TEXT SHOWN:
---

Mr. Gummer: Of course, in any discussion, one does not always get everything one wants, and I would not dream of suggesting that I was always 100 per cent. successful.

Mr. Lilley: An example of one success?

Mr. Gummer: Against the background of qualified majority voting, everybody seeks not to push things that matter seriously to someone else because they do not want to be pushed in the opposite direction in some future discussion. A collegiate result, which is very effective, is therefore achieved. The trouble with vetoing is that one can rarely use it if one is to be successful in the collegiate attitude, and, in my experience, one gets one’s way less. My right hon. Friend may have other experiences, but it is what I believe.

My right hon. Friend the Member for Wells said that QMV for energy matters means that we could tie ourselves to things that we want to change after the election. He is right. However, if we were to do as he suggests, we could not make long-term energy agreements in the European Union because we would have to allow 27 countries to sign up to agreements only after they had held general elections. Or do the British believe that somehow their Parliament has a different role to play? I would find that a difficult argument to present.

---

ENTRIES PROVIDED:

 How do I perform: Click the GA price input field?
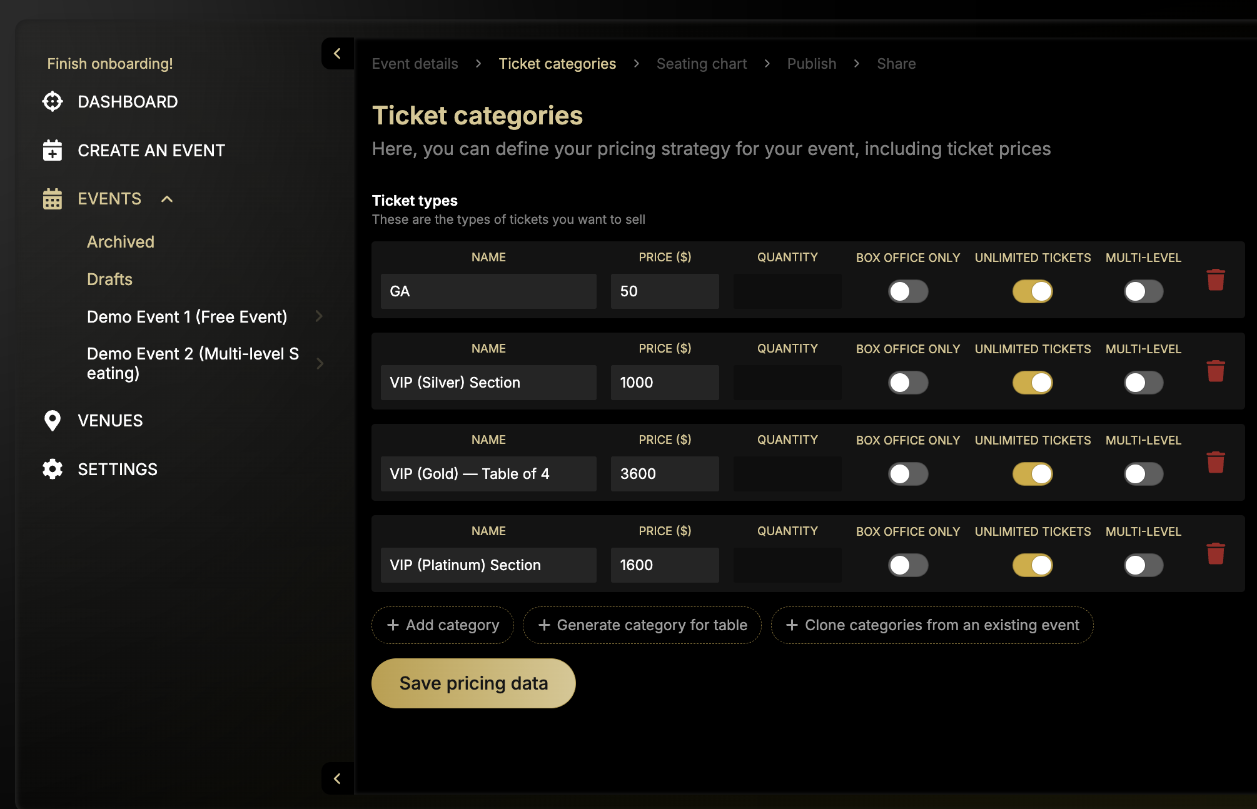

---

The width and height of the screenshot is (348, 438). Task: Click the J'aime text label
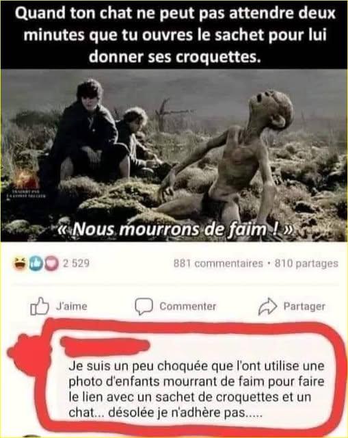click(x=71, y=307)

---

TO-DO LIST:
• a. In the debate excerpt, list in order every sentence of the paragraph that opens with "My right hon. Friend the Member for Wells".
• b. Render this sentence from the debate excerpt in French: "A collegiate result, which is very effective, is therefore achieved."
• c. Reproduce everything in the debate excerpt from "Mr. Gummer: Of" down to "what I believe.".

WRITTEN RESPONSES:
• a.
1. My right hon. Friend the Member for Wells said that QMV for energy matters means that we could tie ourselves to things that we want to change after the election.
2. He is right.
3. However, if we were to do as he suggests, we could not make long-term energy agreements in the European Union because we would have to allow 27 countries to sign up to agreements only after they had held general elections.
4. Or do the British believe that somehow their Parliament has a different role to play?
5. I would find that a difficult argument to present.

• b. On obtient donc un résultat collégial, qui est très efficace.

• c.
Mr. Gummer: Of course, in any discussion, one does not always get everything one wants, and I would not dream of suggesting that I was always 100 per cent. successful.

Mr. Lilley: An example of one success?

Mr. Gummer: Against the background of qualified majority voting, everybody seeks not to push things that matter seriously to someone else because they do not want to be pushed in the opposite direction in some future discussion. A collegiate result, which is very effective, is therefore achieved. The trouble with vetoing is that one can rarely use it if one is to be successful in the collegiate attitude, and, in my experience, one gets one’s way less. My right hon. Friend may have other experiences, but it is what I believe.